Using Reclaimed Wastewater for Snowmaking
I have been participating in snow sports all my life. My family and I regularly ski at the Snowbowl. This ski resort is only 3 hours by car from my home, so it is the easiest ski area for my family to utilize. The SnowBowl just started using chemically treated wastewater to make artificial snow for its slopes. They are doing this to make up for irregular snowfall and growing water shortages in the state. There has been a 10 year legal battle between the 13 Native American tribes, 10 individuals and the Forest Service and this resort. The Native American groups are concerned that the wastewater snow will damage the wild life and any individuals that are exposed to it. There is also public concern over the effects of chemically treated wastewater. Many are worried that there will be harmful side effects to the people and the environment exposed to this wastewater snow, but with the appropriate state and federal regulations, using reclaimed wastewater for snowmaking makes sense for the environment, skiers and resort owners.
The four main reasons for using reclaimed wastewater for snowmaking are to provide a consistent ski season, safe trails, improved skiing conditions and help support the local economy. The existing conditions were unreliable due to annual snowfall, which has led to erratic operating seasons and unpredictable annual visitation by skiers. This has created unstable employment and affected local winter tourism at the Snowbowl and surrounding area.
The installation and operation of reclaimed wastewater snowmaking will provide a reliable and consistent operating season, and help to stabilize Snowbowl resort, increase local employment levels, and increase winter tourism within the community. With the use of reclaimed snowmaking “One Forest Service estimate puts Snowbowl’s visits by skiers and snowboarders increasing by more than 60 percent in future years”(Cole, 2012). There have been estimates that the revenue alone would increase by more than $3 million annually as compared to previous years without the use of the reclaimed water. It is also thought that snowmaking at Snowbowl will increase the number of days open by a third from 80 to 120 days. This would allow the local economy a longer winter season with increased opportunities to enhance revenue and provide a consistent operating season.

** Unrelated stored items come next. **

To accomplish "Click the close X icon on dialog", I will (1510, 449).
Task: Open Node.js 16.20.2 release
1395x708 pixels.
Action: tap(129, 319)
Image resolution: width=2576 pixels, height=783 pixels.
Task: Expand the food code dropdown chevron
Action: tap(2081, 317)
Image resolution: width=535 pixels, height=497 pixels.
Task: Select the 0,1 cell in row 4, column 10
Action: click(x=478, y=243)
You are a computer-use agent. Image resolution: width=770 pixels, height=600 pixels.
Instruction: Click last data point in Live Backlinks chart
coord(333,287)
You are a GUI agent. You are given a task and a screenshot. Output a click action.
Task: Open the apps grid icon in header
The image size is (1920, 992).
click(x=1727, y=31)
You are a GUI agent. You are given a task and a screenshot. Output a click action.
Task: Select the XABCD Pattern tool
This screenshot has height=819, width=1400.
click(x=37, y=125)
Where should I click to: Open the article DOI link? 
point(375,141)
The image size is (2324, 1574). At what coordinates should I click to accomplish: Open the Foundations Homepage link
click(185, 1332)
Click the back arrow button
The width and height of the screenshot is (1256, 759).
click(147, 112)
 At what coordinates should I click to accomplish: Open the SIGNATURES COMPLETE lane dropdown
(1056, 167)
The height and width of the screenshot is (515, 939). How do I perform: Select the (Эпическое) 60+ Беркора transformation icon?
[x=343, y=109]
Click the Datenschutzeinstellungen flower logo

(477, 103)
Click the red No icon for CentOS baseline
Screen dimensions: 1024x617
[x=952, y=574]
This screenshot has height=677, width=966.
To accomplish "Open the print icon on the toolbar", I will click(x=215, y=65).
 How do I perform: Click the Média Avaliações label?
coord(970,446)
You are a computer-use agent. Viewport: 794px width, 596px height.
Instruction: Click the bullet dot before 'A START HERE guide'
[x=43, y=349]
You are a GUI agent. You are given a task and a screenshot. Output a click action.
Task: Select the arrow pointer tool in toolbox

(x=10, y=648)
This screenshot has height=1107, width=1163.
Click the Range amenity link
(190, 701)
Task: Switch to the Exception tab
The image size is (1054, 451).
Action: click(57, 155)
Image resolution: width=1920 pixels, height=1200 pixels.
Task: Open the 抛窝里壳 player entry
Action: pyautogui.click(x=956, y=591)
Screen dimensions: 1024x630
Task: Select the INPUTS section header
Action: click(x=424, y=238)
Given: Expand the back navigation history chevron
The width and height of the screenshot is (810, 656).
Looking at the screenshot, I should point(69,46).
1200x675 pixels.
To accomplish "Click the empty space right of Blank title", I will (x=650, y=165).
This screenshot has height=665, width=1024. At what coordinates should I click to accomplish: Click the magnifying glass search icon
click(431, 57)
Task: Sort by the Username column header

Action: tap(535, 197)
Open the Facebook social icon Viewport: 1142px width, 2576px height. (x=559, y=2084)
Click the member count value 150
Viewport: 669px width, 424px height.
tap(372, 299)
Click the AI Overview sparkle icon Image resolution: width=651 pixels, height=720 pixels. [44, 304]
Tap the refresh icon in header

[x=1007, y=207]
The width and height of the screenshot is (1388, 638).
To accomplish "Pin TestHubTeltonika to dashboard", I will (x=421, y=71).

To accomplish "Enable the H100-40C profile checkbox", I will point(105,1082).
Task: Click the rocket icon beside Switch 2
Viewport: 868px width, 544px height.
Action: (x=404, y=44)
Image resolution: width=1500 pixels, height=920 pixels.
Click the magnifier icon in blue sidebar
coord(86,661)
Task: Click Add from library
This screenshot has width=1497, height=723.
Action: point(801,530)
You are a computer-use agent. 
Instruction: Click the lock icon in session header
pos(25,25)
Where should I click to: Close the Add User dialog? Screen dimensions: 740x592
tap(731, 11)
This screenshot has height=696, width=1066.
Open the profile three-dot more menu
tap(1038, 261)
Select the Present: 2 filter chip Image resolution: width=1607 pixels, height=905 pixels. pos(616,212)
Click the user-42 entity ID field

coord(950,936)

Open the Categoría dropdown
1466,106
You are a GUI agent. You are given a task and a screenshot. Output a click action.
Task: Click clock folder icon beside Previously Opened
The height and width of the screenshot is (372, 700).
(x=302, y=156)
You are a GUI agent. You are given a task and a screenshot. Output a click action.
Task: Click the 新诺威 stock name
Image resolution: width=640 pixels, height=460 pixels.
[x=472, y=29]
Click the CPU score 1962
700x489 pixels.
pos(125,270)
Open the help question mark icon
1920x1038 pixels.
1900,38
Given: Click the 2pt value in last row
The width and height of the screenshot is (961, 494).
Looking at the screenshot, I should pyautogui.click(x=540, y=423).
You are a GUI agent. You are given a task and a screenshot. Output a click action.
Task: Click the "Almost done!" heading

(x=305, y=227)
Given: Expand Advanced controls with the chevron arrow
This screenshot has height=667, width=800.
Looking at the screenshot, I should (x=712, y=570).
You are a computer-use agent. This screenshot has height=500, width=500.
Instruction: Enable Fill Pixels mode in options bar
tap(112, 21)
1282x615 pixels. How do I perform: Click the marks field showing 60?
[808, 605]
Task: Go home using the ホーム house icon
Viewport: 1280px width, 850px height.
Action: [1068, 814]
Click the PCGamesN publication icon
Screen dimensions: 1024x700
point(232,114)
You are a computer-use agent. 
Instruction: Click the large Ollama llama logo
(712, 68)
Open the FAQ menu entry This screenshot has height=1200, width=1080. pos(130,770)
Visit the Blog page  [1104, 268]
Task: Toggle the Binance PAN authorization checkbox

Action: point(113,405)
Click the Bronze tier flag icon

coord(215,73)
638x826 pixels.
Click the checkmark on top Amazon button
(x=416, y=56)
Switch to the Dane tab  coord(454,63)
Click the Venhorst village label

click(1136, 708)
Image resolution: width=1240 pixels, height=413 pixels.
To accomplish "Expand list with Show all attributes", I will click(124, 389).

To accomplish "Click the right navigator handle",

Without the use of reclaimed snow, many trails at the Snowbowl were inadequately sized to accommodate the number of skiers wanting to ski. The lack of trail options caused extremely high skier density on the slopes especially on peak days. This often created many safety issues with overcrowded ski runs. Skiers could become injured by running into other skiers. The overcrowding slopes cause dangerous trail conditions. Skiers were often forced to ski on ice or trails with rocks protruding. By using reclaimed water for snowmaking, the Snowbowl can improve the quality and quantity of snow on all their trails. Opening more trails will provide more options for skiers and less crowded slopes with enhanced slope conditions. This will significantly improve safety throughout the resort.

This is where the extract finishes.